16 Understood as a “common language for interdisciplinary collaboration”, critique of political economy in interdisciplinary materialism provided a common ground towards which disciplines were oriented and correspondently organized according to the relation they established to it and to one another. One of the important consequences of such interdisciplinary requirement is the peculiar position of critical-theoretical empirical exploits: together with critique, they also aim at filling in the lacunae of traditional contributions, and they can do it only through interdisciplinary collaboration.

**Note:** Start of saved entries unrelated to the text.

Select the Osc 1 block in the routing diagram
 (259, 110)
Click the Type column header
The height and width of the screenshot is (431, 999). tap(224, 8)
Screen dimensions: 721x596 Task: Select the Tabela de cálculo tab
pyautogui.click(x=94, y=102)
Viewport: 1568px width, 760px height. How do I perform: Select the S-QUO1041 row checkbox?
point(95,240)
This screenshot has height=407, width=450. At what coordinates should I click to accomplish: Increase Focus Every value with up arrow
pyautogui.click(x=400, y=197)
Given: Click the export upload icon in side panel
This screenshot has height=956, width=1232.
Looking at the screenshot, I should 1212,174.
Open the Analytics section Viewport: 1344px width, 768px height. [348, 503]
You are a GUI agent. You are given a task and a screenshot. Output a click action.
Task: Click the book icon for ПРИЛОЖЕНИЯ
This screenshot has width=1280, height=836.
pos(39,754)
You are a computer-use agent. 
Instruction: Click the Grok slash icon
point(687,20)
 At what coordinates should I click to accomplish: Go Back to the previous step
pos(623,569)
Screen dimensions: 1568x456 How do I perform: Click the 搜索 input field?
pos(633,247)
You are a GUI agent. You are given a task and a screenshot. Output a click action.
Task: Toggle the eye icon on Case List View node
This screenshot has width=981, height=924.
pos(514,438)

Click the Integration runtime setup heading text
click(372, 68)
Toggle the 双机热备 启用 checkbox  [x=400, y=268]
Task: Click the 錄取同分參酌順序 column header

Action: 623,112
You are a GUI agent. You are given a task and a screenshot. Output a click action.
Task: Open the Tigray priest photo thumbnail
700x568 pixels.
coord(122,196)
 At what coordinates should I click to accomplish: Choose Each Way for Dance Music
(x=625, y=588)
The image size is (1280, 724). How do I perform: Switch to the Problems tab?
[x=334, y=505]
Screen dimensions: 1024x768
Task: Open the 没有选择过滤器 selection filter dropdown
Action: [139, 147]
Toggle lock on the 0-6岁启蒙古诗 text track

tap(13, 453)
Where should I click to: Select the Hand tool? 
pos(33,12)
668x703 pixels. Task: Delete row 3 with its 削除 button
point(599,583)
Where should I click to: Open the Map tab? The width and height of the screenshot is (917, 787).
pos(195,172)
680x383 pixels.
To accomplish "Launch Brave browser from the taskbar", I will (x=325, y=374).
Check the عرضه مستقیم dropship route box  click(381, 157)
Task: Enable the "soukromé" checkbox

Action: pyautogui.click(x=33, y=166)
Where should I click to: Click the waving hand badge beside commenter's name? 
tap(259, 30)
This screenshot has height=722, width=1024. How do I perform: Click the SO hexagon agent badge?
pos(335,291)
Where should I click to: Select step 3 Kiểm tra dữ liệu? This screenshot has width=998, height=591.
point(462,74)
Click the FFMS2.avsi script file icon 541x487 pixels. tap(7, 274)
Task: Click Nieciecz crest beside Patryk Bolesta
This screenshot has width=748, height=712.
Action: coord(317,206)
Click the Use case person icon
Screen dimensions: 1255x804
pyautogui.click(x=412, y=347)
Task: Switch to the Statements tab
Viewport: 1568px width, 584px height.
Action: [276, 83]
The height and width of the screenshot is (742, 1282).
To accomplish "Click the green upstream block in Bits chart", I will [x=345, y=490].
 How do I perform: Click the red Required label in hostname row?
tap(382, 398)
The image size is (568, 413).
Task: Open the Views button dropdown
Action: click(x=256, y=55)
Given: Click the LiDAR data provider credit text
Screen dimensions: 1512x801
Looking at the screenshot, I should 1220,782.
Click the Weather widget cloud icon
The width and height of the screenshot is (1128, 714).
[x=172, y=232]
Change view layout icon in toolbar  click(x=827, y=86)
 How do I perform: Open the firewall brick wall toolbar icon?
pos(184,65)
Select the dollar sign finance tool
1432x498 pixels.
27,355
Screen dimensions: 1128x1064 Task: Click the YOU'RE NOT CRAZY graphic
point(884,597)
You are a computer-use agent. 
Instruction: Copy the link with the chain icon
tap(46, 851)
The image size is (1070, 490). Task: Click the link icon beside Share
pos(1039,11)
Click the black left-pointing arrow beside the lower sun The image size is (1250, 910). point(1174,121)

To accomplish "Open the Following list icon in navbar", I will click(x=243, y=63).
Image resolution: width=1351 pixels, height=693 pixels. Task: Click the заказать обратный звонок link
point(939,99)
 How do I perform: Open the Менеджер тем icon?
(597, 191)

Taking this requirement seriously means, for instance, that different critical models may presuppose different interdisciplinary arrangements or, according to the formulation favored here, different interdisciplinary constellations.

17 Finally, given that “theory” in critical-theoretical practice is the same as producing critical diagnoses of the times, a fourth assumption of interdisciplinary materialism is that participants of one and same critical-theoretical consortium may – as they usually do – produce different diagnoses of the times based on the similar set of available experiences and results. But each diagnosis of the times that result from collaborative work based on all these features and requirements remains bound to this collaborative work. As summarized, for instance, in the abstract in English of “Traditional and Critical Theory”: Critical Theory’s

18

content is the description of present society in terms of a development towards a rational form. Critical theory, therefore, always remains intimately linked up with the reality of existence. It needs for its development in each and every instance the existence and assistance of the various scientific disciplines. Its logical structure, however, is more complicated than that of theory in the traditional sense, because it does not regard its objectives as a separate and foreign province [18].

19 Critical Theory’s content is concretely bounded to the moment and to the conditions which it tries to grasp, a constellation that only violently may be reduced to the abstract and vague claim that “all theory is historically situated” and the like.

What characterizes critical theoretical disputes

20 Critical disputes around the most accurate and plausible diagnosis of the present time lead in their turn to disputes over making explicit the basis of such controversies, that is to say over making explicit and systematizing the theoretical exploits that underlie a diagnosis of the times [19]. In the original formulation of Critical Theory, a “theoretical dispute” meant making explicit the different appropriations of the critique of political economy in view of presenting an original diagnosis of the times. This also means that the common language for collaboration was itself a permanent work in progress, one that must accompany the many changes in the different diagnoses of the present time.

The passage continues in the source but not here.